▼

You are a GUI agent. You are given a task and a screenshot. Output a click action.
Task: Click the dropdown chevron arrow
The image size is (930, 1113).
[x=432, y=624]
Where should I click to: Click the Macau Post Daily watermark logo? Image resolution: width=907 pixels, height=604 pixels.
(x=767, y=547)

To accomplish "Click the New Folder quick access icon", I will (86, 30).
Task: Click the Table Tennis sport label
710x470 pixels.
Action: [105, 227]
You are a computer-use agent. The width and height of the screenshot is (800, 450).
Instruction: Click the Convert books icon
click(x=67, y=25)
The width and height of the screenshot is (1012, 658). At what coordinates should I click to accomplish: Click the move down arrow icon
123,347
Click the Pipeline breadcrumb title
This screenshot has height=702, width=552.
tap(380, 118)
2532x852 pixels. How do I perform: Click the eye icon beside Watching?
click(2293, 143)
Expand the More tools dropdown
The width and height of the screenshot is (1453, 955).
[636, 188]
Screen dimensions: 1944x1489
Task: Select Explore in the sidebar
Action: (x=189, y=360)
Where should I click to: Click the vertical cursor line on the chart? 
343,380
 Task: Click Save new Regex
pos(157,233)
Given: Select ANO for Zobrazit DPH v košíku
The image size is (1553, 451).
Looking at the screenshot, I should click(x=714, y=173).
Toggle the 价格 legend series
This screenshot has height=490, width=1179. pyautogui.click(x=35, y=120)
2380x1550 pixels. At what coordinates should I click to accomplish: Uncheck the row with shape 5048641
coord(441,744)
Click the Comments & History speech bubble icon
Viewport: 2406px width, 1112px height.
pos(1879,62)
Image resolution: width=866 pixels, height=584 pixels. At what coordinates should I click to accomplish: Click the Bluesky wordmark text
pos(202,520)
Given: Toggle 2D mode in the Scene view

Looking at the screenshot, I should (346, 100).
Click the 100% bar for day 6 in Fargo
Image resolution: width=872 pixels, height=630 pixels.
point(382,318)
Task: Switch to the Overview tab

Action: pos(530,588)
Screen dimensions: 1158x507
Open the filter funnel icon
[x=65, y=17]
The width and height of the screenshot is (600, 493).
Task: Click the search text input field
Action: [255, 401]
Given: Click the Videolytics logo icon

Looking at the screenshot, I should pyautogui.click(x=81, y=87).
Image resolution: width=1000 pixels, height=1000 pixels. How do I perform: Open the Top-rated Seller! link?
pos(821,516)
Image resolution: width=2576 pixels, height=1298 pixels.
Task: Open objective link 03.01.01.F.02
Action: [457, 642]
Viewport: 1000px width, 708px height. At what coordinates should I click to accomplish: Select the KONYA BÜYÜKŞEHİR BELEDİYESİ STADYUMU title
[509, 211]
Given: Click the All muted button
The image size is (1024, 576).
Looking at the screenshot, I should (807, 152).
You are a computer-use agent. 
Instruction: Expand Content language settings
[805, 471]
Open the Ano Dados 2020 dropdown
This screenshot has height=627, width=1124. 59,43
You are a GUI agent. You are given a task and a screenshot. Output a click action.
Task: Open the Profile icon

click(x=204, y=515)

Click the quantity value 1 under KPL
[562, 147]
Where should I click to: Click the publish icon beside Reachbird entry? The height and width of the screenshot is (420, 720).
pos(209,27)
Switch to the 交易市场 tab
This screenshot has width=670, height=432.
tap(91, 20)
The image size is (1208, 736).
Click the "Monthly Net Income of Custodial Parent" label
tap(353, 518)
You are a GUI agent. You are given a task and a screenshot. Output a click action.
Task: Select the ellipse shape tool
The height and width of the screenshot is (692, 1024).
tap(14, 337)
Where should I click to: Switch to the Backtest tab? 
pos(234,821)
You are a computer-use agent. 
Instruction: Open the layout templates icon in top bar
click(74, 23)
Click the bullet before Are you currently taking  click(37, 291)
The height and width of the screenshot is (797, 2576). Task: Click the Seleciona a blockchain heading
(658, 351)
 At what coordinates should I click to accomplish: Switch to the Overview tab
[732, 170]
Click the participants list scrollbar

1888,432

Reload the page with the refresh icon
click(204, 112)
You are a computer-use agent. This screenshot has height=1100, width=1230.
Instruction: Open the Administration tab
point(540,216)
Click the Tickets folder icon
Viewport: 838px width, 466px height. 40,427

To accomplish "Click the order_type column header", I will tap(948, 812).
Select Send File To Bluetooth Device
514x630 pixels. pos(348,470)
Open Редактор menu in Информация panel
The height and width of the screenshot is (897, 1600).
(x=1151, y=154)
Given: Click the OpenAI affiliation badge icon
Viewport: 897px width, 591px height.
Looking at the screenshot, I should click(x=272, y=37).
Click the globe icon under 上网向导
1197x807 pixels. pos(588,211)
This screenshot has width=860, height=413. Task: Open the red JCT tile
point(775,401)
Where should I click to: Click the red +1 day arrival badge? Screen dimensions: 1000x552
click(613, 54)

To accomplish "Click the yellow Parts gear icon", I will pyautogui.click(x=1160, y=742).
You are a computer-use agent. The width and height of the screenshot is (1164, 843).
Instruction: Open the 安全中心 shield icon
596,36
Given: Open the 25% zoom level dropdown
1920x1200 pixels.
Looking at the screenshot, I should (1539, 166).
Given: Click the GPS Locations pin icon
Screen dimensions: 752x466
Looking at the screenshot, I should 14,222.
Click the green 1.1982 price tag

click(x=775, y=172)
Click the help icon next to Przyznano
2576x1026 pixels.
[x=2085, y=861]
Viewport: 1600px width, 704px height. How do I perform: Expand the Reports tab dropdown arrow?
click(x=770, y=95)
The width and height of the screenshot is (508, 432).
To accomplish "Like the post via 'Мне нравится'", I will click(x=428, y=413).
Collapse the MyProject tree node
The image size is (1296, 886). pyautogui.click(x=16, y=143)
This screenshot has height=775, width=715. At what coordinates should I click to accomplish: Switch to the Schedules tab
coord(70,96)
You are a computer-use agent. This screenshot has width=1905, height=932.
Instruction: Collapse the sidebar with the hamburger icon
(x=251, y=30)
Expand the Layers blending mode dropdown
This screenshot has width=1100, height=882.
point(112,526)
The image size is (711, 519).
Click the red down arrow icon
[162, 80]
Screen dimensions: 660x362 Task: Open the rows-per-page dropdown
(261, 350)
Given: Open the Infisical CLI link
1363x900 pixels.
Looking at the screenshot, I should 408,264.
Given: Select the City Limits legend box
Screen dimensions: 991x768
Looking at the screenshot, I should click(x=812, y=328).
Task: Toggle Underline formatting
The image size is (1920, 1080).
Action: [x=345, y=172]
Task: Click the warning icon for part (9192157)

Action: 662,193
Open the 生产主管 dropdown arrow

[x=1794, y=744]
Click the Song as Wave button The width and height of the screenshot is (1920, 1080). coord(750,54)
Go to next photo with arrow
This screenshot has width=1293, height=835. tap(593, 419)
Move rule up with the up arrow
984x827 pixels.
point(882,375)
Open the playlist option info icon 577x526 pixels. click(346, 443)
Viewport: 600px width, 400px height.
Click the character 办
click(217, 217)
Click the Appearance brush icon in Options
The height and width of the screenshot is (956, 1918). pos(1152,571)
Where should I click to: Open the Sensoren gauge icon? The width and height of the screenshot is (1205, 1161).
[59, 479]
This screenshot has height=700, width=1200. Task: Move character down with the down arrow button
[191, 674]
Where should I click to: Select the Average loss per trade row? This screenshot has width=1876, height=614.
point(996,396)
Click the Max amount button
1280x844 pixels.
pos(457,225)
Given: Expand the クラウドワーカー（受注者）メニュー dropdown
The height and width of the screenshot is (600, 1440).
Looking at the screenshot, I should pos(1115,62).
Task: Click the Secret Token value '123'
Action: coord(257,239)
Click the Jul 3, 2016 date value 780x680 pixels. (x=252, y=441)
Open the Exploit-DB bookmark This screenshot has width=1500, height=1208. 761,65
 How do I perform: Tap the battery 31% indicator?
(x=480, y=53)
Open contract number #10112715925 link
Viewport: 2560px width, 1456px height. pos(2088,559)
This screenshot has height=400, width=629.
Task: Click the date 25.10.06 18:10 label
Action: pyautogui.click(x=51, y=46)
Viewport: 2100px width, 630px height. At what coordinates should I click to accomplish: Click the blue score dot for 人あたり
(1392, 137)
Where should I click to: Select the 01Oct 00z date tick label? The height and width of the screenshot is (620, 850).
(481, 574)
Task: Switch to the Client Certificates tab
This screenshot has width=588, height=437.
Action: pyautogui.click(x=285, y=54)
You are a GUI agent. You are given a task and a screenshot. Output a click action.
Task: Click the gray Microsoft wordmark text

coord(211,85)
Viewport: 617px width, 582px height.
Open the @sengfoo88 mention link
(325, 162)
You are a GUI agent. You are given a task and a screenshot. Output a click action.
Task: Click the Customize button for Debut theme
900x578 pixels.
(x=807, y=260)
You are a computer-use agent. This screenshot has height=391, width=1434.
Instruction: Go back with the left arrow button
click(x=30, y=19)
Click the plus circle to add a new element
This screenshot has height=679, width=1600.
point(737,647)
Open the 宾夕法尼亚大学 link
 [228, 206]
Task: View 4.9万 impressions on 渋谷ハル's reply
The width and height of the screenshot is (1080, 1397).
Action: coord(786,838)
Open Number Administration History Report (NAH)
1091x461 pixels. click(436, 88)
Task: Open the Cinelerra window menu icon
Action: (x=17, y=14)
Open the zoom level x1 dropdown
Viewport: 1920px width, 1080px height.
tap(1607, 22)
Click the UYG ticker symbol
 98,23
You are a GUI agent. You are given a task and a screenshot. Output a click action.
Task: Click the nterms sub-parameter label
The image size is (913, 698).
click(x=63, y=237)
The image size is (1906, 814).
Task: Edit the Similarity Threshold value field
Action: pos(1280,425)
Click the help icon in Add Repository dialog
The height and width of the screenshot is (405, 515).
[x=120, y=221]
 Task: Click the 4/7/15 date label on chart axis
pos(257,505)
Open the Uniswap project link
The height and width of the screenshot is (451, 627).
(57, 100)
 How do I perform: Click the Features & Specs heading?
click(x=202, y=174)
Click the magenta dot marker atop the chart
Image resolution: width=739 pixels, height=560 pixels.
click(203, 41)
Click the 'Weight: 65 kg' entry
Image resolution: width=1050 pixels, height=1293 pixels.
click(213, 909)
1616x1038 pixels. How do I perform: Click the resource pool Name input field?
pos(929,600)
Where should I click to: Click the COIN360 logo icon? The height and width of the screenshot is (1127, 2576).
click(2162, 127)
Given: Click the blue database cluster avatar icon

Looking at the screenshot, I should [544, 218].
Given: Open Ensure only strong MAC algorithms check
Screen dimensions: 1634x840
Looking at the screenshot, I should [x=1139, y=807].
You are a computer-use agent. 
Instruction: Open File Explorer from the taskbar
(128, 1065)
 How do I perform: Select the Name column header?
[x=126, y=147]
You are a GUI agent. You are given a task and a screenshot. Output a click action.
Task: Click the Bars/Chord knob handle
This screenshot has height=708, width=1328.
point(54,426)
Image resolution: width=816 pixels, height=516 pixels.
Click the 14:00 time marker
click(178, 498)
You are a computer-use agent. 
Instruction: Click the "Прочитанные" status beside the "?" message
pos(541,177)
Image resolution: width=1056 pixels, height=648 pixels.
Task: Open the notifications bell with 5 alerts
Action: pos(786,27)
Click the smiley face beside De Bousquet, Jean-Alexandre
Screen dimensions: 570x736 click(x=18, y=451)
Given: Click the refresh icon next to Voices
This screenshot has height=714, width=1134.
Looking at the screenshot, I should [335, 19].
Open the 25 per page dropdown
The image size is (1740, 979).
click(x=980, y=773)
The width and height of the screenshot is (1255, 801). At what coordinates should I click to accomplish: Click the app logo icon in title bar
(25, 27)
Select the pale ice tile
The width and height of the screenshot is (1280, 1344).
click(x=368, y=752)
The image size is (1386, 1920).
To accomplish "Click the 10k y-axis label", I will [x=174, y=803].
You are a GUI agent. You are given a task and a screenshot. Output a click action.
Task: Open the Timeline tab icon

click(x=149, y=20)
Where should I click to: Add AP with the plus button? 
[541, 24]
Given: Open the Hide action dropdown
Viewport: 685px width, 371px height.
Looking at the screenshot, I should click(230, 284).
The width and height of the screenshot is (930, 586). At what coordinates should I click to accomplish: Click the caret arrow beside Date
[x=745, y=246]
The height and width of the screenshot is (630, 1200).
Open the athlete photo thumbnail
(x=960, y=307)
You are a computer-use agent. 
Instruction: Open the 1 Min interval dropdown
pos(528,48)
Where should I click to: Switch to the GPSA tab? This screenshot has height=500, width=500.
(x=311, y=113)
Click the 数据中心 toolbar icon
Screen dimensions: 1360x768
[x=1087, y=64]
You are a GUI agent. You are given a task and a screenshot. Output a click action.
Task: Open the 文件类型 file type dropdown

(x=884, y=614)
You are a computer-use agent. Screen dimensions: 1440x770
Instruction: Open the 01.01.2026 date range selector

▲

* TASK GOAL
Render the stretch from the line containing "will tap(948, 812)." through the line containing "Looking at the screenshot, I should (1539, 166)." as a numbered list, dropping any blank lines.

* RESPONSE TO THIS TASK
1. To accomplish "Click the order_type column header", I will tap(948, 812).
2. Select Send File To Bluetooth Device
3. 514x630 pixels. pos(348,470)
4. Open Редактор menu in Информация panel
5. The height and width of the screenshot is (897, 1600).
6. (x=1151, y=154)
7. Given: Click the OpenAI affiliation badge icon
8. Viewport: 897px width, 591px height.
9. Looking at the screenshot, I should click(x=272, y=37).
10. Click the globe icon under 上网向导
11. 1197x807 pixels. pos(588,211)
12. This screenshot has width=860, height=413. Task: Open the red JCT tile
13. point(775,401)
14. Where should I click to: Click the red +1 day arrival badge? Screen dimensions: 1000x552
15. click(613, 54)
16. To accomplish "Click the yellow Parts gear icon", I will pyautogui.click(x=1160, y=742).
17. You are a computer-use agent. The width and height of the screenshot is (1164, 843).
18. Instruction: Open the 安全中心 shield icon
19. 596,36
20. Given: Open the 25% zoom level dropdown
21. 1920x1200 pixels.
22. Looking at the screenshot, I should (1539, 166).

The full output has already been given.